Similar behavior was found for DBD (Figure 2b). Therefore, the presence of materials of mineral origin and with fine particle size (< 2.0 mm) contributed for the elevation of the substrate density values. On the other hand, commercial substrates present considerable proportions of fine particles with low density (Figure 2). These results corroborate Zorzeto et al. (2014) on substrates based on coconut fiber, pine bark and rice husk.

The high density of substrates of SABAFI and SUSBAFI, according to Severiano et al. (2013), is due to lower intra-microaggregate porosity in sand fractions, with an inverse relationship to the clay content in Oxisols of the Cerrado in Brazil. In addition, even substrates formulated with ⅔ of sugarcane by-products of organic origin had their densities strongly influenced by sand and subsurface soil.

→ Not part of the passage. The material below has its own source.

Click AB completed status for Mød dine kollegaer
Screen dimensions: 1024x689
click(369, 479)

The commercial substrates TRIMIX^® and BIOPLANT^® presented higher values of total porosity (approximately 0.78 m³ m^-3), inversely proportional to the density, since this attribute corresponds to the volume not occupied by solid fractions. In turn, the formulations SUSBAFI and SABAFI showed porosity, approximately 24% lower than the commercial ones (Figure 3a).

The formulated substrates presented TP values lower than 0.60 m³ m^-3 (Figure 3a), which may impair the development of pre-sprouted sugarcane seedlings, since values from 0.75 to 0.90 m³ m^-3 are considered optimal for seedling production, for better aeration, water infiltration and drainage (LEMAIRE, 1995).

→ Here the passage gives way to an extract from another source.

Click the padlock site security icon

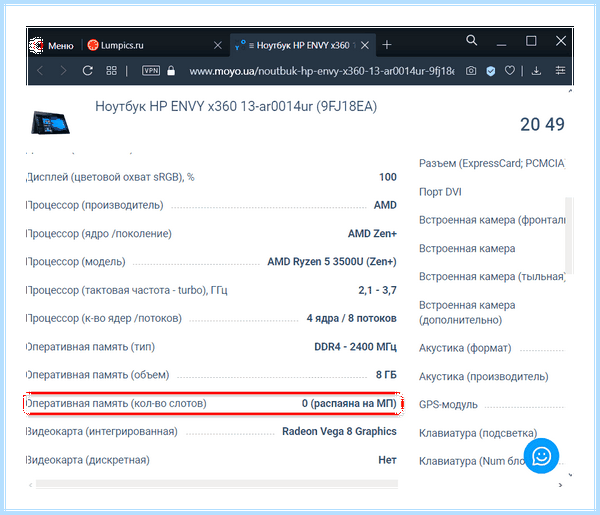[x=171, y=70]
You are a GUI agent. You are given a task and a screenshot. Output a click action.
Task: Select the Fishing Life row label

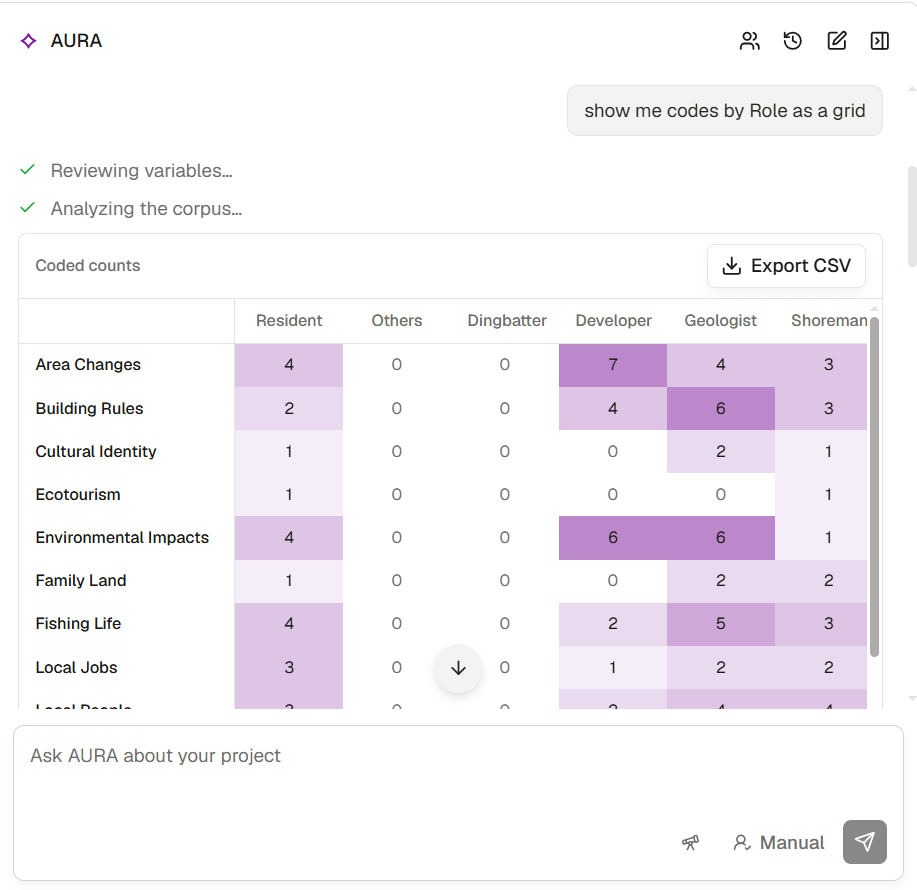(x=78, y=623)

As for WRC (>10 hPa), SUSBAFI had a larger volume (0.50 m³ m^-3), followed by BIOPLANT^® (0.43 m³ m^-3), TRIMIX^® (0.38 m³ m^-3) and SABAFI (0.35 m³ m^-3) (Figure 3b). This is due to the clay particles present in the subsurface soil used in its formulation (Table 1).

Evaluating the water retention in Oxisols of the Cerrado and, therefore, similar to the soil material used in the SUSBAFI formulation, Severiano et al. (2013) have shown that water holding increases according to the increase in clay content. This is due to the increase of textural pores (intra-aggregate pores), the main factor associated with water holding in soils of the Cerrado region.

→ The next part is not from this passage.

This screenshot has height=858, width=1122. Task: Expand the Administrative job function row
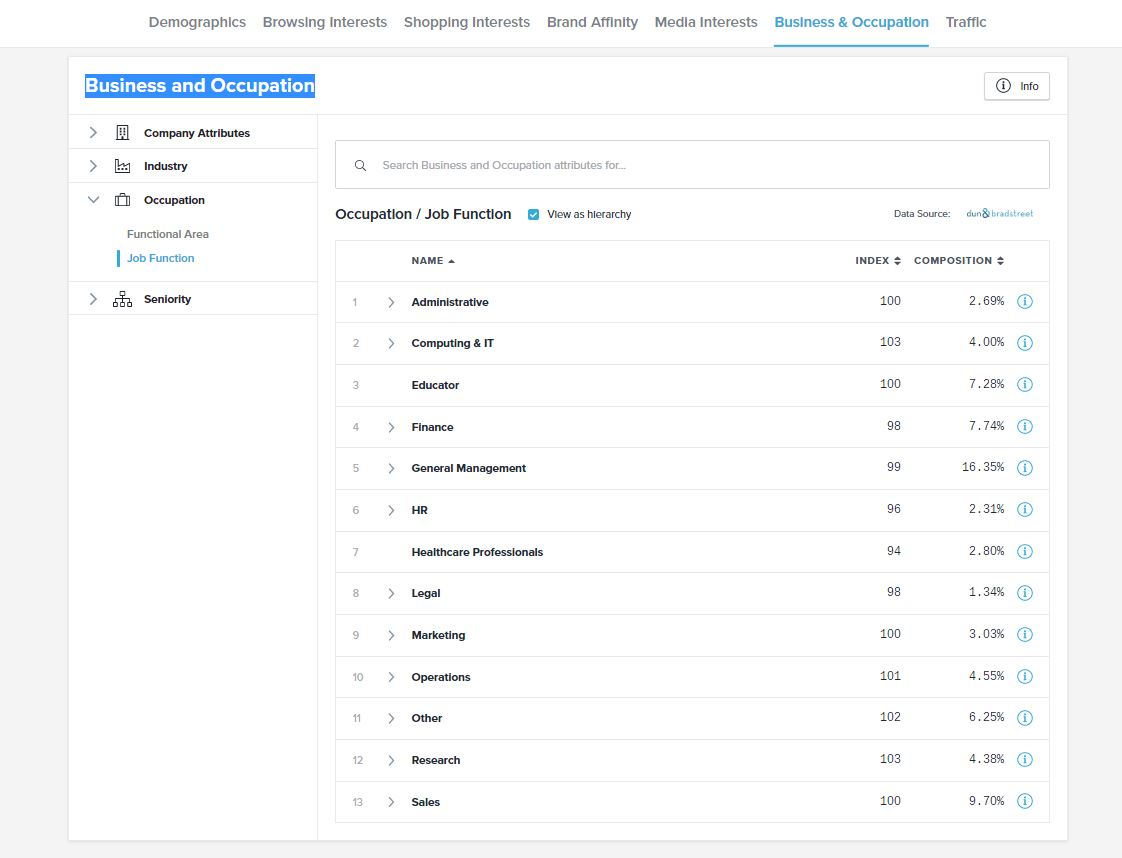pos(391,301)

The intermediate behavior of the commercial substrates was probably related to vermiculite, which, after thermal expansion, acquires a high water holding capacity (FERRAZ et al., 2005) (Figure 3b). These results suggest that the incorporation of subsurface soil into substrates formulated from by-products from the sugarcane industry can minimize the deleterious effects of water stress on the development of sugarcane seedlings. On the other hand, it is emphasized the need for correct irrigation management of seedlings produced in substrates with less water retention (TRIMIX^® and SABAFI).

SABAFI presented the highest value of RW (0.32 m³ m^-3), followed by BIOPLANT^® (0.30 m³ m^-3), SUSBAFI (0.28 m³ m^-3) and TRIMIX^® (0.26 m³ m^-3) (Figure 3c). Considering that this water is retained under high matric potential, which limits the access to the plants, it is reinforced the caution regarding the water replenishment in these substrates, and also the necessity of studies on irrigation of sugarcane PSS.

The AS ranged from 0.08 to 0.40 m³ m^-3 (Figure 3d), and the ideal value for the cultivation lies between 0.20 and 0.30 m³ m^-3 (DE BOODT; VERDONCK, 1972). The lowest value was obtained for the substrate SUSBAFI (0.08 m³ m^-3). In turn, SABAFI with 0.25 m³ m^-3 is within the ideal range for cultivation.

Higher values of AS were obtained in commercial substrates TRIMIX^® and BIOPLANT^® (0.40 m³ m^-3 and 0.36 m³ m^-3, respectively). These values, which were higher than the reference values, provide larger space for rooting and exploitation for higher plant growth. However, this characteristic should be evaluated in plants of interest (e.g. sugarcane), since they may also promote lower substrate-root contact, and absorption of water and nutrients.

Besides the differences in physical-hydric attributes, the chemical properties were also affected by the substrates (Figure 4), with pH reduction (Figure 4a) and increase in electrical conductivity (Figure 4b) as a result of planting fertilization. For pH, the values obtained are consistent with those found by Ludwig et al. (2014) and can be used in cultivation without impairing the nutrient availability of the medium.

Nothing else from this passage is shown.